Common Discount Percentages — What They Really Save You
The same percentage off means very different things depending on the original price. Furthermore, understanding typical discount levels helps you evaluate whether a promotion is genuinely good value.
| Discount | On $50 | On $100 | On $500 | On $1,000 |
|---|---|---|---|---|
| 10% off | $5 saved | $10 saved | $50 saved | $100 saved |
| 20% off | $10 saved | $20 saved | $100 saved | $200 saved |
| 25% off | $12.50 saved | $25 saved | $125 saved | $250 saved |
| 30% off | $15 saved | $30 saved | $150 saved | $300 saved |
| 50% off | $25 saved | $50 saved | $250 saved | $500 saved |
| 70% off | $35 saved | $70 saved | $350 saved | $700 saved |
Retailers use specific discount thresholds intentionally. A 20% discount is the minimum most shoppers perceive as a meaningful sale. Furthermore, 25% and 30% discounts drive significantly higher purchase intent.
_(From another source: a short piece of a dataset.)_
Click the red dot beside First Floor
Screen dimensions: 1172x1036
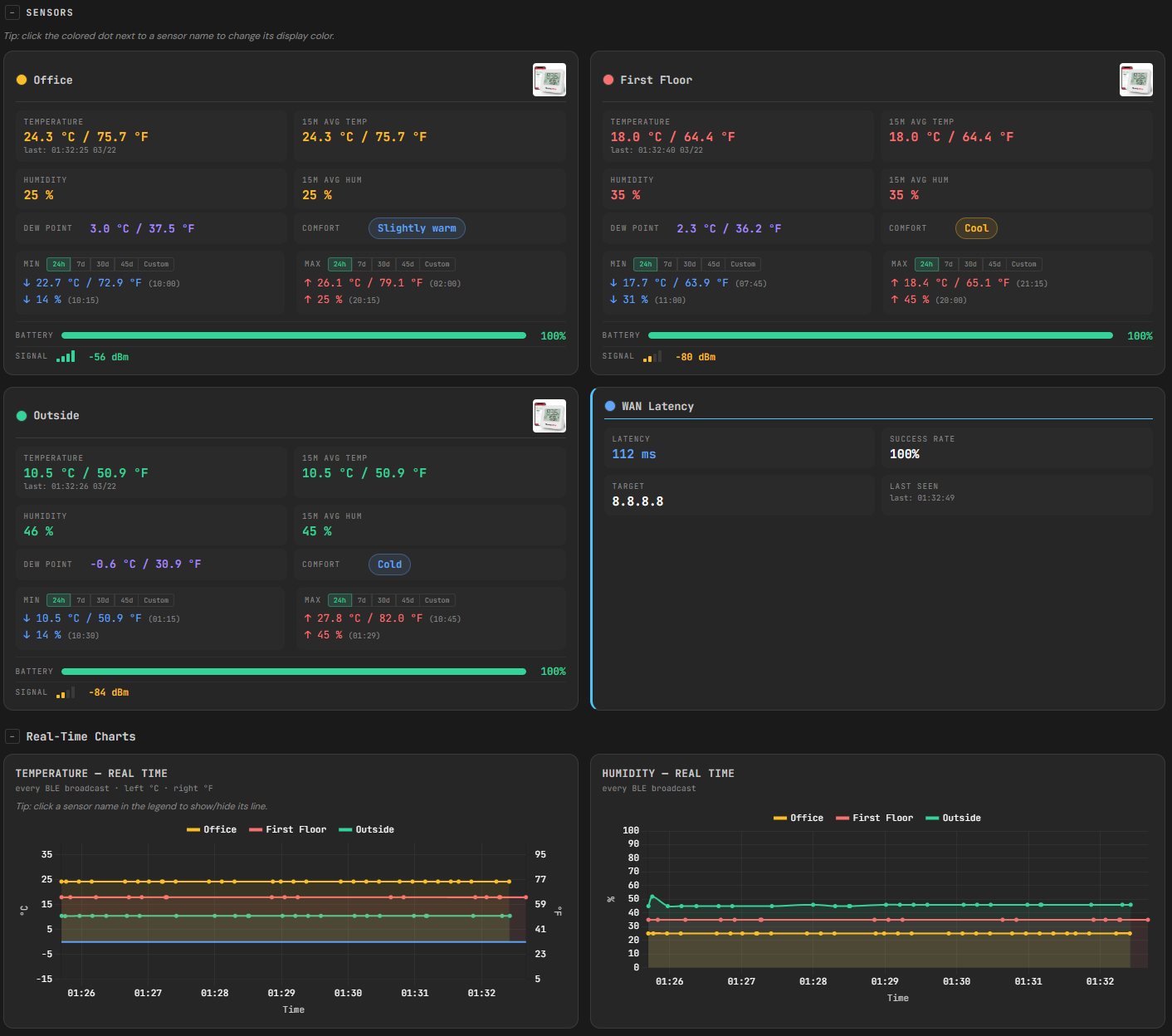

Discounts above 50% are typically reserved for clearance, end-of-line stock or very competitive markets such as fast fashion.
For high-ticket items like electronics or furniture, even a 10% discount represents substantial savings. Additionally, a 10% discount on a $2,000 laptop saves $200 — more than a 50% discount on a $300 jacket saves. Furthermore, evaluating discounts relative to the absolute saving, not just the percentage, leads to smarter purchasing decisions.
Smart Shopping — How to Verify and Compare Discounts
Not all advertised discounts represent genuine value. Furthermore, knowing how retailers frame discounts — and how to verify them — helps you avoid paying more than necessary.
Check the Reference Price
The "original price" in a percent-off promotion must be the genuine selling price from a recent period. However, some retailers inflate the reference price to make discounts look larger. Furthermore, if a "$200 jacket is now $120 (40% off)" but the jacket rarely sold at $200, the real discount from the typical selling price is less impressive.
Compare Absolute Savings Across Retailers
When two retailers offer the same product at different "percent off" rates, calculate the actual sale price to compare. A 30% discount from $150 ($105) is better than a 40% discount from $160 ($96) only if the reference prices are genuine. Furthermore, the Find % Off tab in this tool quickly confirms the effective discount from any combination of original and sale prices.
Seasonal discount patterns
Electronics: best deals in November (Black Friday) and at new model launches. Clothing: deepest discounts at end of season (January, July). Furniture: Presidents Day, Memorial Day and Labor Day sales in the US. Furthermore, knowing the discount cycle helps you time purchases.
The anchoring effect
Showing a crossed-out original price alongside a discounted price is a deliberate psychological technique called anchoring. Furthermore, the higher the anchor price, the more impressive the discount feels — even when the anchor was never a realistic selling price. Always calculate the absolute saving to cut through the framing.